Records to process
* BEGIN *
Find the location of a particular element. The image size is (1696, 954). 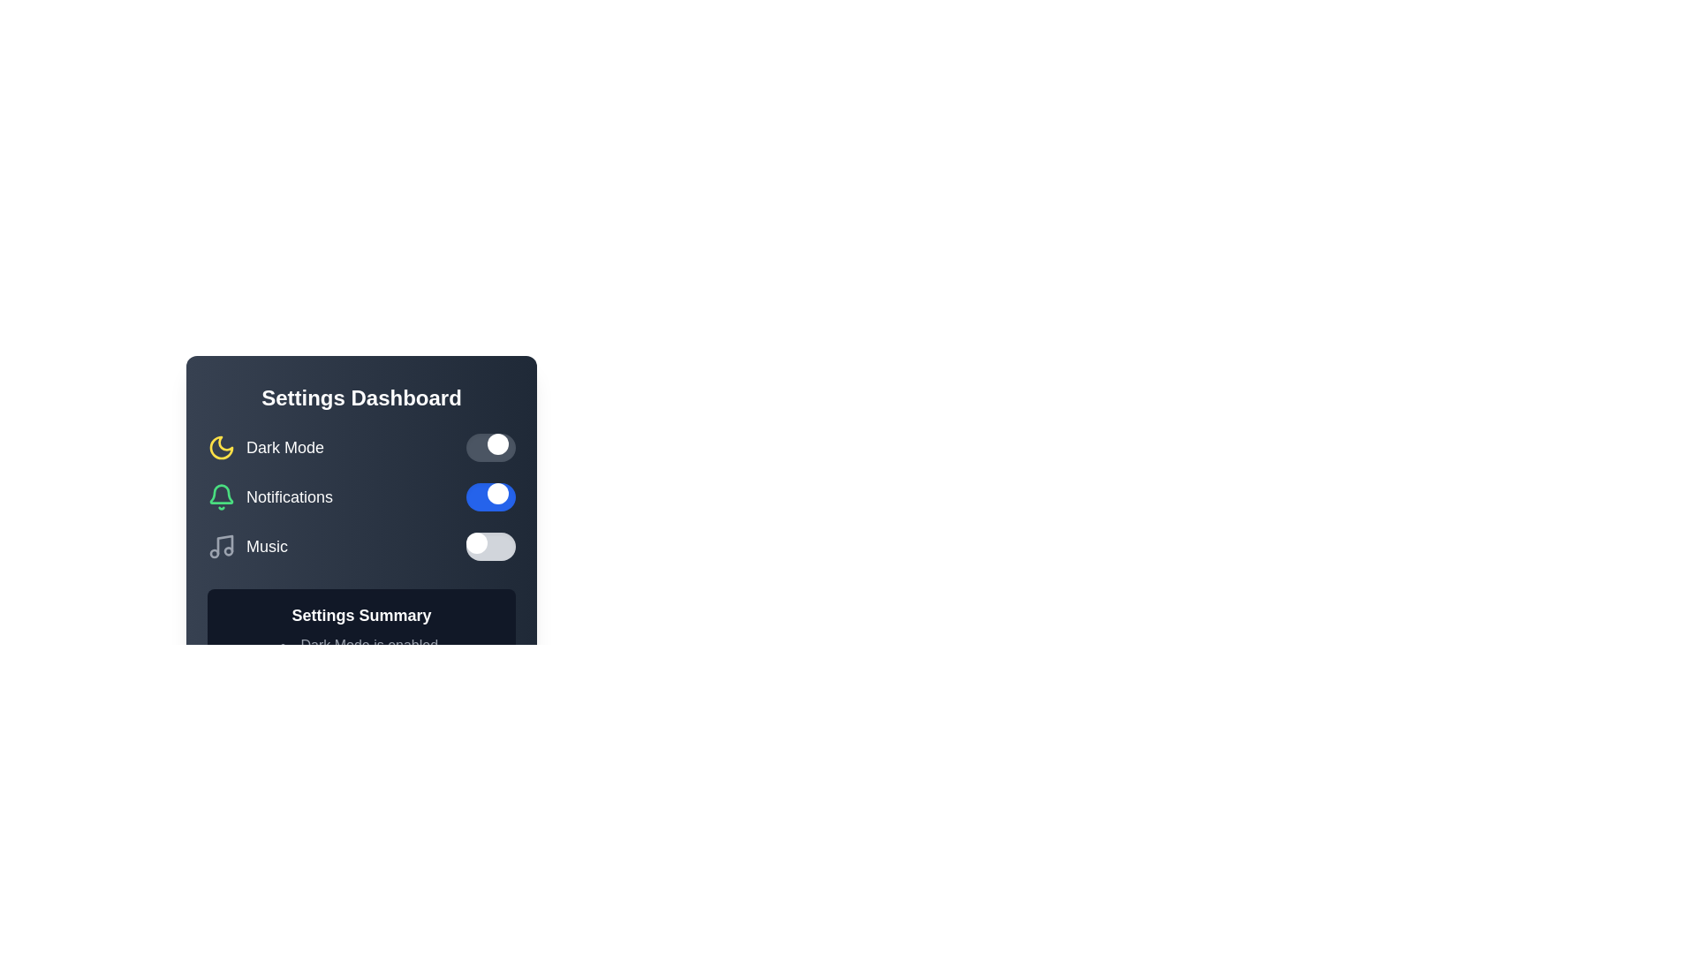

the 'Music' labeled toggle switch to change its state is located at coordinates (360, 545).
* END *
* BEGIN *
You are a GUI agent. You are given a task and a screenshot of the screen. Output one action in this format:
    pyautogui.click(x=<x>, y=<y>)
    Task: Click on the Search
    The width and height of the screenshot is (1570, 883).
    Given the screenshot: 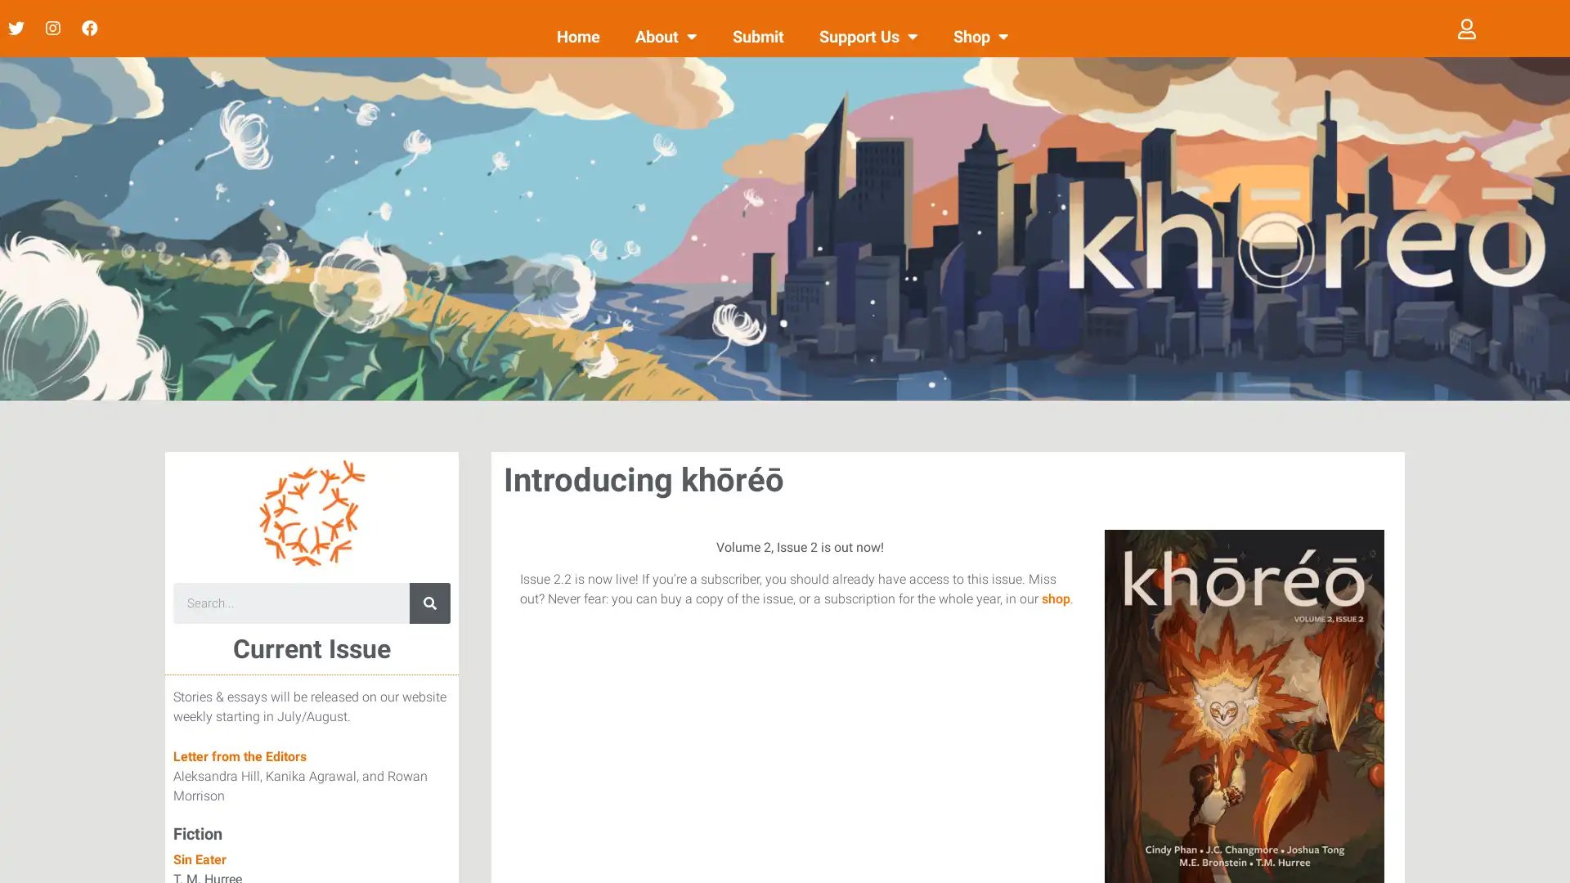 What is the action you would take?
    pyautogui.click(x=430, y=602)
* END *
* BEGIN *
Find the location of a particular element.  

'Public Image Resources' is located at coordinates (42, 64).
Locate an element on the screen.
* END *
What is needed
Output the part that opens with the line containing "Find the location of a particular element. The" and closes with the line containing "the 'Music' labeled" as a JSON list of strings, one string per line, with blank lines left out. Leave any pictures out of your answer.

Answer for the task
[
  "Find the location of a particular element. The image size is (1696, 954). ",
  "the 'Music' labeled toggle switch to change its state is located at coordinates (360, 545)."
]